# Yeast Starter....Not Starting



## Vertumnus (May 2, 2014)

So I decided to make up my first batch of skeeter pee on 04/30. Made it up following the recipe exactly except for the fact that it's initial SG was 1.060 (recipe calls for 1.070) and so I added 2 1/3 cups of sugar slowly stirred in to raise it to 1.070. I also splashed the lemon juice in my bucket around before adding the other ingredients to try to get the sulphides out.

Anyways, I decided to make a yeast starter in a jar w/ about 700 ml spring water, 2tbsp sugar, and 1/2tsp nutrient. Put a paper towel on it with a mason jar lid and left it in a semi-warm dark place. When I came back to it about 7 1/2 hours, it seemed to be bubbly and frothy with approx 1/2 inch of lees at the bottom. Following the instructions I saw somewhere on this site, I then added two wine thieves-ful of must as well as 1/4tsp energizer (energizer was my own addition). Wrapped it in a sock and put it in dark place. Now, it's 8 or 9 hours later and when I went to check on it, it seems to have died or something. Much less activity, a couple bubbles here and there on the surface. The jar is cool to the touch. Looks like more lees on the bottom. I added 1tbsp of sugar and 1/2tsp of nutrient and put in a warm bath of water to maybe save it. 

Any other advice for trying to resurrect this thing or why it may not be working?

*Edit* Also should mention yeast is EC-1118


----------



## Vertumnus (May 2, 2014)

Probably should add that the must added was probably in the range of a 1/2-2/3 cup or so


----------



## BernardSmith (May 2, 2014)

I ask this out of ignorance and not knowledge so there is no irony intended but might the active yeast not be in the lees rather than the liquid? I thought the idea of washing yeast (I realize that you are not talking about washing but about rehydrating) involved adding water to the lees and then allowing the particulates to settle and then discarding the liquid - leaving only enough liquid to enable the "lees" to be poured. By discarding the "lees" you may have in fact discarded the yeast. 

My own very limited experience with washing yeast was to wash lees I had collected from several batches of hard cider I had made over this winter. This washed yeast I pitched (April 10) into a must of lemon juice to make my first batch of Skeeter Pee and that SP was still bubbling away May 1.

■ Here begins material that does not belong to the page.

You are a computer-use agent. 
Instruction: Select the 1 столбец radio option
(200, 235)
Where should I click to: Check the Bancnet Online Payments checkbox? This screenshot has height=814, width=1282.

For my recycled yeast, I discarded the liquid and used what beer makers tend to refer to as the yeast cake - mine was no cake - more a very thin porridge... so the "lees" were where my yeast had flocculated. But I may be very wrong...


----------



## Vertumnus (May 2, 2014)

Some pictures to aid in analysis. The first is after the first phase before the addition of the must. The two after are the more recent with decreased bubble cover. The last shows the lees at the bottom. I thought that the starter was supposed to be actively frothing, perhaps even a cap already forming?

*Edit* Actually the second photo is in the midst of the warm water bath. The activity there is actually more, approximately 50%, than before the water bath.


----------



## Deezil (May 2, 2014)

To make a starter.. 

You want about 1-cup of warm/room temperature water.
It can even still be in the measuring cup - a glass one

Sprinkle the yeast on top so it forms a thin layer, not clumping and falling to the bottom. Give it 15 minutes to soak in water and fall on its own. After the 15 minutes, it should all be on the bottom of the cup/jar. Give it a light swirl/stir, and let it rest another 5-10 minutes. 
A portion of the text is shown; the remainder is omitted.